Soil and Sacrament by Fred Bahnson

Soil and Sacrament by Fred Bahnson

Author:Fred Bahnson
Language: eng
Format: epub
Publisher: Simon & Schuster


CHAPTER SIX

Significant Soil

For most of us, this is the aim

Never here to be realized;

Who are only undefeated

Because we have gone on trying;

We, content at the last

If our temporal reversion nourish

The life of significant soil.

—T. S. Eliot, The Dry Salvages

In September of 2005, my first year at Anathoth, I called up a local farmer named Vaughn to see if I could buy chicken manure for the garden. I had never met Vaughn, but knew that he was a former member of Cedar Grove UMC. Vaughn told me they used all their manure on their tobacco fields. I thanked him anyway and was about to hang up when he said, “But even if I did have some, I wouldn’t sell you any.” Vaughn proceeded to berate me, an outsider, for coming into his community, “where my family has been since 1783,” and “messing everything up.” He said he thought the community garden was a terrible idea, that “outsiders” had taken over the church, and that as long as “you outsiders” were doing things like starting community gardens, he’d never set foot in the church again. I asked if we could talk about this in person. Why was the community garden such a bad idea? He laughed bitterly and hung up.

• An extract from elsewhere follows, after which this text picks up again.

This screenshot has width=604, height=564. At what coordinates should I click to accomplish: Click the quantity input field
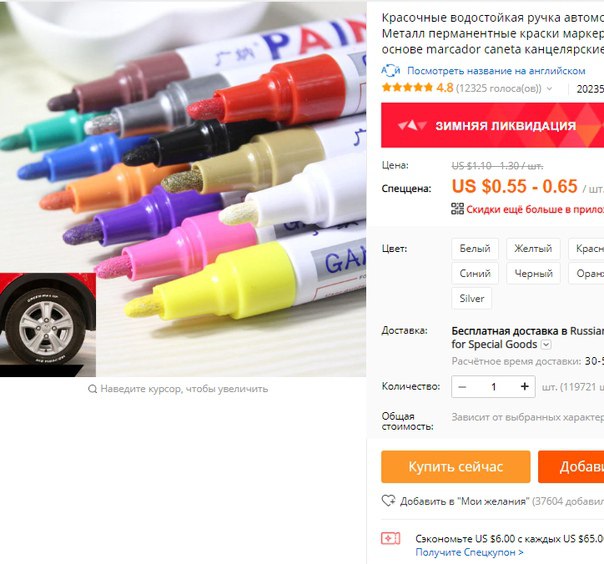point(493,386)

I was determined not to let naysayers like Vaughn deter my enthusiasm. Good things were also unfolding—a well digger put in a well for half price, a crew of carpenters volunteered to build the barn. Yet even as the garden project grew and won trust in the community, a small but vocal opposition persisted. Some church members, in all four years I served at Anathoth, refused to set foot on the place.

It certainly didn’t help that I was a cultural outsider who practiced new methods of agriculture. “Organic” in this tobacco-growing county was a four-letter word. But despite my strong convictions about growing food organically, I tried to reach out to the older farmers in the congregation who farmed with conventional methods.

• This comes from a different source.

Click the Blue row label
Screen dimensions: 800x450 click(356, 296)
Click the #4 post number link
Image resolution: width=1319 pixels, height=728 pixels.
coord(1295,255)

Mr. Rimmer lived across Mill Creek Road and was Anathoth’s nearest neighbor. He wore coveralls every day except Sunday and alternated caps given to him by the Farmers’ Credit Union, Brown’s Feed & Supply, and John Deere. Sometimes I walked across the road to borrow a hank of rope or to ask his advice about planting dates (“you plant your peas on Ash Wednesday”). Other times he would drive up in his beat-up Chevy pickup to see what kind of strange things we owgaanic people were planting that day. Several years into the project we built a brick-fired pizza oven. Mr. Rimmer soon stopped by wanting to see our new “pizza hut.” He’d farmed this land all his life, tobacco mostly, and as a result of much time spent around carburetors and corn pickers had lost the ends of several fingers on each hand. When he talked he massaged his stumps, as if he could feel those parts of himself he once possessed.

One day Mr. Rimmer donated a bushel basket of turnips. “Give these to your people,” he said.